* _PROBLEM REQUIREMENTS_
Your answer should be the records below, written out exactly.

* _MATERIAL SUPPLIED_
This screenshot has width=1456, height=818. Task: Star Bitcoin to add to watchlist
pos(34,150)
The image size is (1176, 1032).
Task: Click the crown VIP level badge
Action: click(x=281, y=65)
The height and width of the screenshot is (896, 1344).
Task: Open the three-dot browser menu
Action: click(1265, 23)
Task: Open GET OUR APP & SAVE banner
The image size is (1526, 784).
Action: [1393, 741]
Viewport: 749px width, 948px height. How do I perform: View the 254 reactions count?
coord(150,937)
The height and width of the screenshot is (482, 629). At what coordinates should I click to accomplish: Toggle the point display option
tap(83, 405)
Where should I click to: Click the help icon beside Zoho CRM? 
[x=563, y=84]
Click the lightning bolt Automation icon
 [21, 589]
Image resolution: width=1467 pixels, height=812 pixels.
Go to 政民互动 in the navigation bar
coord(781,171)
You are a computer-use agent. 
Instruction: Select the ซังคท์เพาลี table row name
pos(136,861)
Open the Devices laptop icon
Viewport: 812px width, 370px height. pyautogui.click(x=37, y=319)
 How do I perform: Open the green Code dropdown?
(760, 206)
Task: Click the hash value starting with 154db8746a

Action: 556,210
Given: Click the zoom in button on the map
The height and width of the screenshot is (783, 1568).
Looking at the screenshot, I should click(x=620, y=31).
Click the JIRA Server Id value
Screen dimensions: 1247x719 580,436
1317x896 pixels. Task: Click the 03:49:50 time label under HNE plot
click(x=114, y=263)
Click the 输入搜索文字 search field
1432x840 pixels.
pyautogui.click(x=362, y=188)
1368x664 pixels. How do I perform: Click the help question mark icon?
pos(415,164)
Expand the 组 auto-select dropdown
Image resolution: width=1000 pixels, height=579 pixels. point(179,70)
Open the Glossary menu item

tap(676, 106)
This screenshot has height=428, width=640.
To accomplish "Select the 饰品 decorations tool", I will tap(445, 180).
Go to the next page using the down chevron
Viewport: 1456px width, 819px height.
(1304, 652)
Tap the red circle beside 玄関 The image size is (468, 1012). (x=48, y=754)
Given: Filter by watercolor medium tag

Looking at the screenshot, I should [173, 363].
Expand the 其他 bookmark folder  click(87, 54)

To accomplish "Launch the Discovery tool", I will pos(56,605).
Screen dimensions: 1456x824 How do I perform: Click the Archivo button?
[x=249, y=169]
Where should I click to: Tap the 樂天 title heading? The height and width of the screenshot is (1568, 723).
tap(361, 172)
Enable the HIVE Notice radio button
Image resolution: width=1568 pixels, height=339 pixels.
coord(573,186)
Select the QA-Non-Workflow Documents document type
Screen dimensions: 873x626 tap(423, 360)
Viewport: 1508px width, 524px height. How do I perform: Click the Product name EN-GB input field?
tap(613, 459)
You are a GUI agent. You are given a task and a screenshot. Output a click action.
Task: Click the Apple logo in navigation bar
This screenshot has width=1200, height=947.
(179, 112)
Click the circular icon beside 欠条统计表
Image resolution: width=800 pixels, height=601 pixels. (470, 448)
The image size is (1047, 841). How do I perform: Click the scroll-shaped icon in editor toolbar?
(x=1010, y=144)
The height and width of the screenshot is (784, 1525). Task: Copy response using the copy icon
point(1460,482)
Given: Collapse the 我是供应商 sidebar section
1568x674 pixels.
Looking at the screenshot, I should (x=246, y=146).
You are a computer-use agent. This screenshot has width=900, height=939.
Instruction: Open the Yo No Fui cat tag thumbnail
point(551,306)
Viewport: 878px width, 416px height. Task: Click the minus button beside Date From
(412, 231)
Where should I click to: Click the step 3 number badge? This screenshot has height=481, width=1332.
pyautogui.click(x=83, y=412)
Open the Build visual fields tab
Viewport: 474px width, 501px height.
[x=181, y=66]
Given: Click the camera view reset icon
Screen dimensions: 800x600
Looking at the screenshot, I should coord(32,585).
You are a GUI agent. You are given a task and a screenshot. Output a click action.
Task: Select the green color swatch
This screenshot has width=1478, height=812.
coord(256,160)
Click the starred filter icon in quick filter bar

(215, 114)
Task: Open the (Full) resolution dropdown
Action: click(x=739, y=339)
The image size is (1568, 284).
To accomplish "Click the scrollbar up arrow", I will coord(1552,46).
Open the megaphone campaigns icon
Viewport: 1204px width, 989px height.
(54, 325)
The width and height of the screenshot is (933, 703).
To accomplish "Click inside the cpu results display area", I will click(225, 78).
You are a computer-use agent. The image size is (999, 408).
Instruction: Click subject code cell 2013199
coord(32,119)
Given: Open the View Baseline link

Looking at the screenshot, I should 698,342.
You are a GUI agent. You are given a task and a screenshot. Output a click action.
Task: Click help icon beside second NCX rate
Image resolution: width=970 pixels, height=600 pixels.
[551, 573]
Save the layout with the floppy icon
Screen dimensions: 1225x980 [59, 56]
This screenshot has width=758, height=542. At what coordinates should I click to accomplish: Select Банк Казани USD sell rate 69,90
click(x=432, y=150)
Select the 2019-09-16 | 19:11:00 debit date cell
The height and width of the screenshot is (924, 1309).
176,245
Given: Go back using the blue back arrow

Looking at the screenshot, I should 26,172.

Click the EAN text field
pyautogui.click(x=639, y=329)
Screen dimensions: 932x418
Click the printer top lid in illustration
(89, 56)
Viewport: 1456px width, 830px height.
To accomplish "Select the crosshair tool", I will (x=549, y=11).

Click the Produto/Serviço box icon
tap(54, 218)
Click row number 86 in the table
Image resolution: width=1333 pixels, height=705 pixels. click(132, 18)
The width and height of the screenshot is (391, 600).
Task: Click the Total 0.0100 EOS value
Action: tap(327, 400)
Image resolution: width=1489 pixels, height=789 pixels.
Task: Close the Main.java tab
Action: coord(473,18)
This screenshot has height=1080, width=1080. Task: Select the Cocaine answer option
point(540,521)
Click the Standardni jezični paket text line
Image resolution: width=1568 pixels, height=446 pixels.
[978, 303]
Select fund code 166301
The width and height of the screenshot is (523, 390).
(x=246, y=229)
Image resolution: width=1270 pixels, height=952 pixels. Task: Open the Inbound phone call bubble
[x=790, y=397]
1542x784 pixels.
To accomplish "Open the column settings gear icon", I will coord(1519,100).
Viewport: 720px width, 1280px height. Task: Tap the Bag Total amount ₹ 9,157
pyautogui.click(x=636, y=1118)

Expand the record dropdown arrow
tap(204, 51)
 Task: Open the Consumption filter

* _EXERCISE ANSWER_
This screenshot has width=1456, height=818. Task: Star Bitcoin to add to watchlist
pos(34,150)
The image size is (1176, 1032).
Task: Click the crown VIP level badge
Action: click(x=281, y=65)
The height and width of the screenshot is (896, 1344).
Task: Open the three-dot browser menu
Action: click(1265, 23)
Task: Open GET OUR APP & SAVE banner
The image size is (1526, 784).
Action: [1393, 741]
Viewport: 749px width, 948px height. How do I perform: View the 254 reactions count?
coord(150,937)
The height and width of the screenshot is (482, 629). At what coordinates should I click to accomplish: Toggle the point display option
tap(83, 405)
Where should I click to: Click the help icon beside Zoho CRM? 
[x=563, y=84]
Click the lightning bolt Automation icon
 [21, 589]
Image resolution: width=1467 pixels, height=812 pixels.
Go to 政民互动 in the navigation bar
coord(781,171)
You are a computer-use agent. 
Instruction: Select the ซังคท์เพาลี table row name
pos(136,861)
Open the Devices laptop icon
Viewport: 812px width, 370px height. pyautogui.click(x=37, y=319)
 How do I perform: Open the green Code dropdown?
(760, 206)
Task: Click the hash value starting with 154db8746a

Action: 556,210
Given: Click the zoom in button on the map
The height and width of the screenshot is (783, 1568).
Looking at the screenshot, I should click(x=620, y=31).
Click the JIRA Server Id value
Screen dimensions: 1247x719 580,436
1317x896 pixels. Task: Click the 03:49:50 time label under HNE plot
click(x=114, y=263)
Click the 输入搜索文字 search field
1432x840 pixels.
pyautogui.click(x=362, y=188)
1368x664 pixels. How do I perform: Click the help question mark icon?
pos(415,164)
Expand the 组 auto-select dropdown
Image resolution: width=1000 pixels, height=579 pixels. point(179,70)
Open the Glossary menu item

tap(676, 106)
This screenshot has height=428, width=640.
To accomplish "Select the 饰品 decorations tool", I will tap(445, 180).
Go to the next page using the down chevron
Viewport: 1456px width, 819px height.
(1304, 652)
Tap the red circle beside 玄関 The image size is (468, 1012). (x=48, y=754)
Given: Filter by watercolor medium tag

Looking at the screenshot, I should [173, 363].
Expand the 其他 bookmark folder  click(87, 54)

To accomplish "Launch the Discovery tool", I will pos(56,605).
Screen dimensions: 1456x824 How do I perform: Click the Archivo button?
[x=249, y=169]
Where should I click to: Tap the 樂天 title heading? The height and width of the screenshot is (1568, 723).
tap(361, 172)
Enable the HIVE Notice radio button
Image resolution: width=1568 pixels, height=339 pixels.
coord(573,186)
Select the QA-Non-Workflow Documents document type
Screen dimensions: 873x626 tap(423, 360)
Viewport: 1508px width, 524px height. How do I perform: Click the Product name EN-GB input field?
tap(613, 459)
You are a GUI agent. You are given a task and a screenshot. Output a click action.
Task: Click the Apple logo in navigation bar
This screenshot has width=1200, height=947.
(179, 112)
Click the circular icon beside 欠条统计表
Image resolution: width=800 pixels, height=601 pixels. (470, 448)
The image size is (1047, 841). How do I perform: Click the scroll-shaped icon in editor toolbar?
(x=1010, y=144)
The height and width of the screenshot is (784, 1525). Task: Copy response using the copy icon
point(1460,482)
Given: Collapse the 我是供应商 sidebar section
1568x674 pixels.
Looking at the screenshot, I should (x=246, y=146).
You are a computer-use agent. This screenshot has width=900, height=939.
Instruction: Open the Yo No Fui cat tag thumbnail
point(551,306)
Viewport: 878px width, 416px height. Task: Click the minus button beside Date From
(412, 231)
Where should I click to: Click the step 3 number badge? This screenshot has height=481, width=1332.
pyautogui.click(x=83, y=412)
Open the Build visual fields tab
Viewport: 474px width, 501px height.
[x=181, y=66]
Given: Click the camera view reset icon
Screen dimensions: 800x600
Looking at the screenshot, I should coord(32,585).
You are a GUI agent. You are given a task and a screenshot. Output a click action.
Task: Select the green color swatch
This screenshot has width=1478, height=812.
coord(256,160)
Click the starred filter icon in quick filter bar

(215, 114)
Task: Open the (Full) resolution dropdown
Action: click(x=739, y=339)
The image size is (1568, 284).
To accomplish "Click the scrollbar up arrow", I will coord(1552,46).
Open the megaphone campaigns icon
Viewport: 1204px width, 989px height.
(54, 325)
The width and height of the screenshot is (933, 703).
To accomplish "Click inside the cpu results display area", I will click(225, 78).
You are a computer-use agent. The image size is (999, 408).
Instruction: Click subject code cell 2013199
coord(32,119)
Given: Open the View Baseline link

Looking at the screenshot, I should 698,342.
You are a GUI agent. You are given a task and a screenshot. Output a click action.
Task: Click help icon beside second NCX rate
Image resolution: width=970 pixels, height=600 pixels.
[551, 573]
Save the layout with the floppy icon
Screen dimensions: 1225x980 [59, 56]
This screenshot has width=758, height=542. At what coordinates should I click to accomplish: Select Банк Казани USD sell rate 69,90
click(x=432, y=150)
Select the 2019-09-16 | 19:11:00 debit date cell
The height and width of the screenshot is (924, 1309).
176,245
Given: Go back using the blue back arrow

Looking at the screenshot, I should 26,172.

Click the EAN text field
pyautogui.click(x=639, y=329)
Screen dimensions: 932x418
Click the printer top lid in illustration
(89, 56)
Viewport: 1456px width, 830px height.
To accomplish "Select the crosshair tool", I will (x=549, y=11).

Click the Produto/Serviço box icon
tap(54, 218)
Click row number 86 in the table
Image resolution: width=1333 pixels, height=705 pixels. click(132, 18)
The width and height of the screenshot is (391, 600).
Task: Click the Total 0.0100 EOS value
Action: tap(327, 400)
Image resolution: width=1489 pixels, height=789 pixels.
Task: Close the Main.java tab
Action: coord(473,18)
This screenshot has height=1080, width=1080. Task: Select the Cocaine answer option
point(540,521)
Click the Standardni jezični paket text line
Image resolution: width=1568 pixels, height=446 pixels.
[978, 303]
Select fund code 166301
The width and height of the screenshot is (523, 390).
(x=246, y=229)
Image resolution: width=1270 pixels, height=952 pixels. Task: Open the Inbound phone call bubble
[x=790, y=397]
1542x784 pixels.
To accomplish "Open the column settings gear icon", I will coord(1519,100).
Viewport: 720px width, 1280px height. Task: Tap the Bag Total amount ₹ 9,157
pyautogui.click(x=636, y=1118)

Expand the record dropdown arrow
tap(204, 51)
 Task: Open the Consumption filter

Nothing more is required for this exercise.